Jonathan is a New York-based writer and educational advocate committed to telling the stories of Black experience through teaching and activating the voices of the next generation. He is a 2013 Columbia University Reading and Writing Project Fellow and Thurgood Marshall Teaching Fellow. Jonathan’s work has been featured in Vibe, Blavity, and The Fresh Express. Prior to moving to New York he spent several years teaching in Washington DC middle schools.
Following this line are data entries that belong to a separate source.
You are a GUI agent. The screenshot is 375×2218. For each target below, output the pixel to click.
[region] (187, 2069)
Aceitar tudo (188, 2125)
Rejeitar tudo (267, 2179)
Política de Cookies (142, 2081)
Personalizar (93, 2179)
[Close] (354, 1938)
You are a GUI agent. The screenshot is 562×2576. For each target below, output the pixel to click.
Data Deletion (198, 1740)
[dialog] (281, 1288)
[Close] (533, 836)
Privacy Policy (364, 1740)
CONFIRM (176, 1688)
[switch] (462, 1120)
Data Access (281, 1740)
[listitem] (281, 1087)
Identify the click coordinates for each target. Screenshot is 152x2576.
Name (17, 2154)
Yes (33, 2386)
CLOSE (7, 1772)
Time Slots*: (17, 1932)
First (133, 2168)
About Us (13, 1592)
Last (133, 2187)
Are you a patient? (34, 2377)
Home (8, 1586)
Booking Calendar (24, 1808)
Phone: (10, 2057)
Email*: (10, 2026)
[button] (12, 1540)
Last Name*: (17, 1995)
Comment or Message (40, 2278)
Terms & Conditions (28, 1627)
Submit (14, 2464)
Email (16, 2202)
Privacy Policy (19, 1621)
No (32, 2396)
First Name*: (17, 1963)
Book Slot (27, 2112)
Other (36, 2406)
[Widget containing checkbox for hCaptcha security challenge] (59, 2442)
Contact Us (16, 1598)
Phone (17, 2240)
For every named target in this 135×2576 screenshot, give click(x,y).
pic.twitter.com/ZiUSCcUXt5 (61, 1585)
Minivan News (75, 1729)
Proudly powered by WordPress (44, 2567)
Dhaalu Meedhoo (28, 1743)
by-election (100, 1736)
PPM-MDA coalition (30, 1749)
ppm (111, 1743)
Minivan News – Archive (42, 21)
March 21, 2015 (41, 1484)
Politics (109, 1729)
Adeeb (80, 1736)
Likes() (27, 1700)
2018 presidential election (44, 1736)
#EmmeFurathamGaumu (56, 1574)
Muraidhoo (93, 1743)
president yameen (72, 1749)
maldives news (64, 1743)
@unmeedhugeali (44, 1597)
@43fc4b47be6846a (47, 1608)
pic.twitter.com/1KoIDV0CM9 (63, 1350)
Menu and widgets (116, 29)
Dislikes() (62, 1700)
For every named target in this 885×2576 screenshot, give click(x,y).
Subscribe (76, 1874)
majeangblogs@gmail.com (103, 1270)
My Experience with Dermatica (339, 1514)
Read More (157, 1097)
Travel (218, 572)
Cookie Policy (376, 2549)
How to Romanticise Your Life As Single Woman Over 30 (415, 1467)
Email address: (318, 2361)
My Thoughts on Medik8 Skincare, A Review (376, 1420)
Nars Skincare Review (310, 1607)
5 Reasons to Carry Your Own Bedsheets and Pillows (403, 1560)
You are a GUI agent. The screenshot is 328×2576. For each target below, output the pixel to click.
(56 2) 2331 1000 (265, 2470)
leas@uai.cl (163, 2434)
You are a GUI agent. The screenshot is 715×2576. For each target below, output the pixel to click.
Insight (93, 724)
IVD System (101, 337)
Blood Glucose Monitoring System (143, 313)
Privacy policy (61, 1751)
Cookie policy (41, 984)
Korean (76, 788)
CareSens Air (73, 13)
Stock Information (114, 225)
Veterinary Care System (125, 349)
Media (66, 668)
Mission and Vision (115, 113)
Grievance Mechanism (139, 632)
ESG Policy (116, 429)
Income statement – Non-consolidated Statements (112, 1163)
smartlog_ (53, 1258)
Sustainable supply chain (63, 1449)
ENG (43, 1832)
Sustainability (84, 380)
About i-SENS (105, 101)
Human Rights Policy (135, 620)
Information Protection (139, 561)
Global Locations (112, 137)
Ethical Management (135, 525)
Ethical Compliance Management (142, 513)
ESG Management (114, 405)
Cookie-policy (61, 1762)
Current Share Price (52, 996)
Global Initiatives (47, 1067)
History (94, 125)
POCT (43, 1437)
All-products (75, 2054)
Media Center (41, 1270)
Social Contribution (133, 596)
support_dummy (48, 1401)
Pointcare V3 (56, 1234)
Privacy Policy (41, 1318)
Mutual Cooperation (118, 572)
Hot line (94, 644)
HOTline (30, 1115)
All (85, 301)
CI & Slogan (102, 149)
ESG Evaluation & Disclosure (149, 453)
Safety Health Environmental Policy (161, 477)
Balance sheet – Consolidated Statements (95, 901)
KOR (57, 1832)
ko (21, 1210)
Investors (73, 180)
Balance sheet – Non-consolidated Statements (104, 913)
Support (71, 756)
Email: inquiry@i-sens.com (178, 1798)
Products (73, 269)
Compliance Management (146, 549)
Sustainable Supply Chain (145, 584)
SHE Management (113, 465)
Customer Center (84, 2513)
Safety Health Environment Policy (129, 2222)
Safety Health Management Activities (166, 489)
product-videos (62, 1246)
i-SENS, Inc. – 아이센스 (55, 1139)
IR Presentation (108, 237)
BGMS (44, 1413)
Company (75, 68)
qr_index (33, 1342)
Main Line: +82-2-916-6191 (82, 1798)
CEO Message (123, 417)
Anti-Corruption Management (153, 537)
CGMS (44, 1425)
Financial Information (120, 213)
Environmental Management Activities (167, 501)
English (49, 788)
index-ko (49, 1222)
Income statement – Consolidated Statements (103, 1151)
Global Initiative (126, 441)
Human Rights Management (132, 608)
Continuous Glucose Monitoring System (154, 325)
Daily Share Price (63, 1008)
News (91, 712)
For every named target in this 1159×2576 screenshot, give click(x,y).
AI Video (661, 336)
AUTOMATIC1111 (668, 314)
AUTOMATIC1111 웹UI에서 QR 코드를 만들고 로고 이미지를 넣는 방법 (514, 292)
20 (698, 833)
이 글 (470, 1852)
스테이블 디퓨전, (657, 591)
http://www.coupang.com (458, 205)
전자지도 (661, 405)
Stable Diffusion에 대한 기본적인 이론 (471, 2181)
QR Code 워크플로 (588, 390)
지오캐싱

As a Humanities teacher, Jonathan focused his instruction on fusing together social justice and creative writing, helping to redesign the network-wide curriculum by placing the Black experience at the center. His first middle school poetry slam team went on to win the Washington DC city-wide championship in 2014 for their poem “Got My Hands Up,” dedicated to the memory of Mike Brown. Jonathan’s activism began early as an ambassador for the nationwide We Are Greater Than AIDS campaign to fight the spread of HIV/AIDS in communities of color. He led one of the largest citywide testing drives in the state of Georgia, testing over 1,000 people.